- [EXTRACT TO READ]
• • • • •

Consequently, when the severe economic downturn of the 1980s forced draconian cuts at the state level, public higher education the UMass system, state and community colleges took the biggest hit, proportionately, of any major budget item. The university has been trying to recover ever since; the toll exacted is still evident in a long list of deferred maintenance and construction projects.

Richard Conner `81, '95G, director of state government relations for the Amherst campus, says it's gotten somewhat easier in the past few years to make the case for support to legislators. One reason, he says, is the success of the men's basketball team in imprinting the name "UMass" on the public consciousness. Another is the equally stellar phalanx of generals on the legislative front: Rosenberg, senate president Thomas Birmingham, and former senate president William Bulger.

When, in 1995, having controlled the state senate for a decade and a half, the legendary Bulger resigned to accept the presidency of the UMass system, the office and the institution became instantly more interesting to the general public. People were curious about what kind of university president the colorful Boston pol would make; that alone has gotten people curious about UMass and open to hearing more about it, both Wanamaker and Conner say.

• • • • •

- [SUPPLIED MATERIAL]
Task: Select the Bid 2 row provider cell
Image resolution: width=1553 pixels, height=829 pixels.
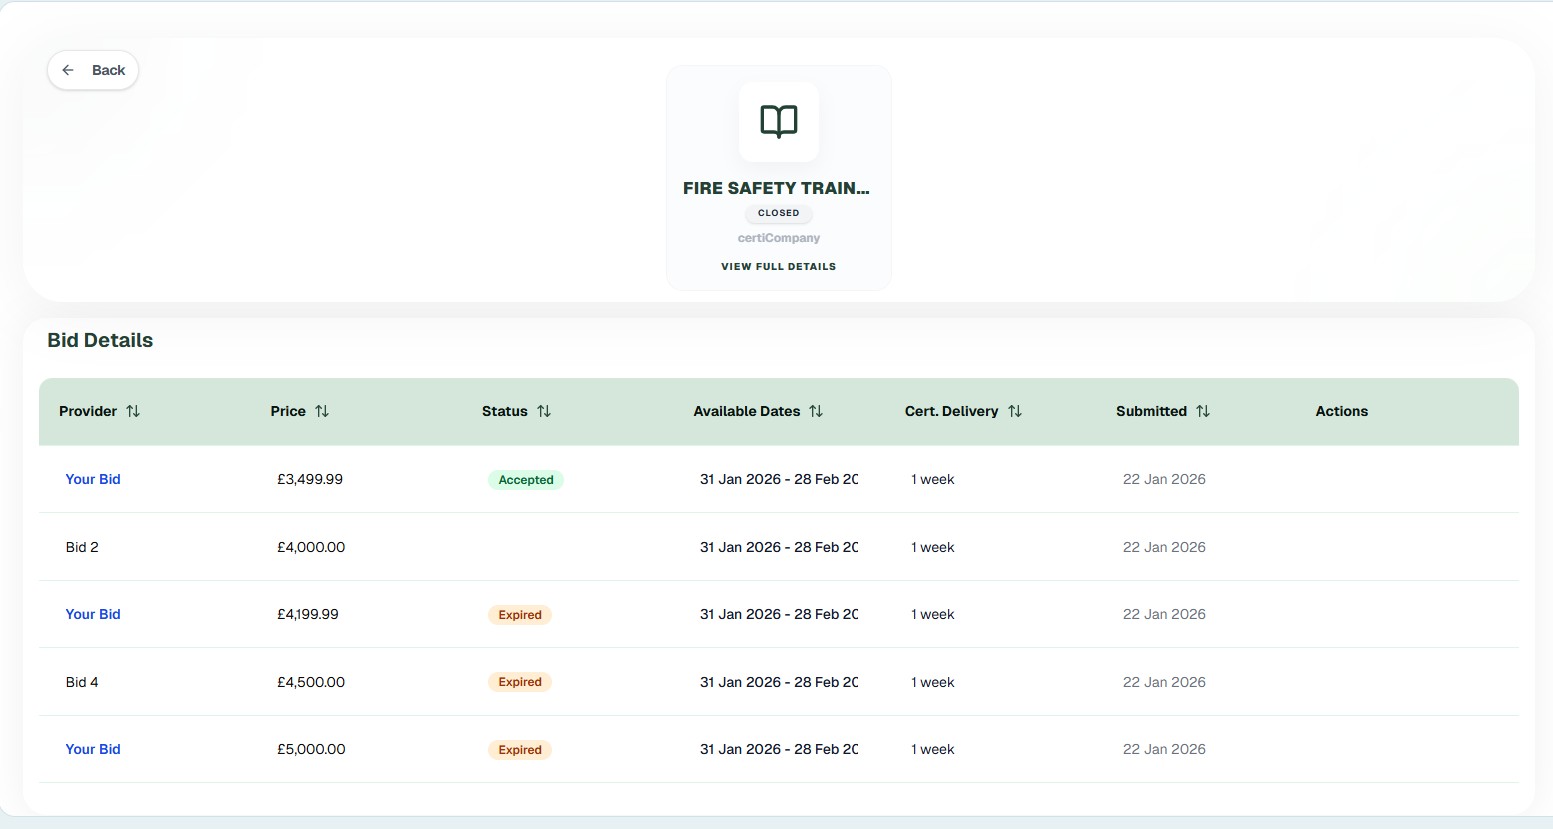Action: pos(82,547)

• • • • •

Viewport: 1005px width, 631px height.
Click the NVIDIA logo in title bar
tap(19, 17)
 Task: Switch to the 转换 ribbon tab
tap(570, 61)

• • • • •

- [LIST OF TASKS]
A. In the passage on UMass and state support, what role does Richard Conner hold?
B. Carry the passage on UMass and state support forward from its last sentence.
The rows play no part in this work.

- [ANSWERS PROVIDED]
A. He is director of state government relations for the Amherst campus.

B.
But Bulger did UMass another favor in supporting Birmingham as his successor in the senate. Massachusetts has one of the most tightly controlled legislatures in the country; its leaders exert a great deal of influence over the members. In Birmingham, Bulger chose a politician who has always had working-class issues at the top of his agenda. A Harvard graduate, Birmingham is also the son of a longshoreman, and steadfast in his commitment to a state university affordable to a broad public. "He sees education as opening the doors to opportunity," says Rosenberg of Birmingham. "It's what he experienced himself."

It was Birmingham who, in designating his own leadership team and potential successors, singled out Rosenberg as assistant majority leader. As long as Rosenberg, Birmingham, and Bulger remain in power, the university will continue to receive strong senate support.

A team effort

It's the lower chamber of the State House, the 160-member House of Representatives, where Wanamaker's ground troops can really make a difference. The house leadership does not view the university as a priority, and a minority of members only 20 legislators, fewer than 15 percent are UMass alumni. "People in the legislature, like everyone else, are driven by their experience," Rosenberg says. Amherst-area representatives, notably Ellen Story, Stephen Kulik, and Nancy Flavin, fight hard for the university within the house, and they're joined by peers from around the state and with ties to all five campuses in the UMass system. But they're not the ones electing the nearly 90 percent of their fellow representatives who didn't attend UMass. Their fellow representatives' constituents are.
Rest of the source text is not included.